Under a scorching sun and in the thick of the infamous Houston humidity, Toni Hill Kennedy asked herself: have I failed? have I failed my children? has my generation failed?
These questions, packing hundreds of years brutalization, weighed on the high school teacher as if she alone was responsible for correcting a system that was never meant to work for people like her.
“Am I not part of a generation that made change?” she pondered.
She had seen the protests of the past, she had heard her mother’s stories about growing up in South Carolina. Be careful of the police, her grandmother would say.
30 years later we shouldn’t be looking at the same thing, she said. What was different this time around was that everyone else saw it, too. We all were witnesses to what happened in Minneapolis.

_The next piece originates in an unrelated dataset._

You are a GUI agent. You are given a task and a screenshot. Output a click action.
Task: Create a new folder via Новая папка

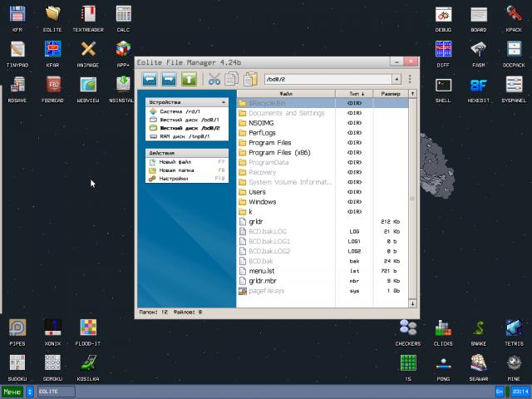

“I want to honor the life of the man who died in that manner and those many nameless faces who also died in that manner,” she said, waiting in line for a bus that would take her and hundreds of others to Fountain of Praise Church.
For younger generations, it’s inspiring and yet the more frustrating that new shoulders bear the same weight time after time after time.
Kirsten Budwine knew she wanted to be a lawyer ever since she held hour-long debates with her father. She’s seen firsthand the many shortfalls of the judicial system and she sees it as her responsibility to help those who can’t afford it nor understand the byzantine maze that the courts represent.
“A lot of times, most people don’t get adequate representation. I want to be the one who gives them adequate representation,” she said as she handed out “Register to Vote” forms.
And yet, there’s something different about this … everyone saw what happened. The cops’ lies, often cited as fact and unchallenged by media, were nothing but straw houses.
“This generation does not turn the other cheek,” said Wesley McCoy, a 50-year-old native Houstonian. “We had to back in the day, they went after us and our livelihood. We had no other way.”
The endless lines of mourners continued with reporters from all over the world zigzagging through. A chorus broke out by the entrance. A child asked her mother for water as the sun bore down and the humidity rose.
“People are sick and tired. Sick and tired. And this generation knows what they want and how they’re going to get it,” he emphasized.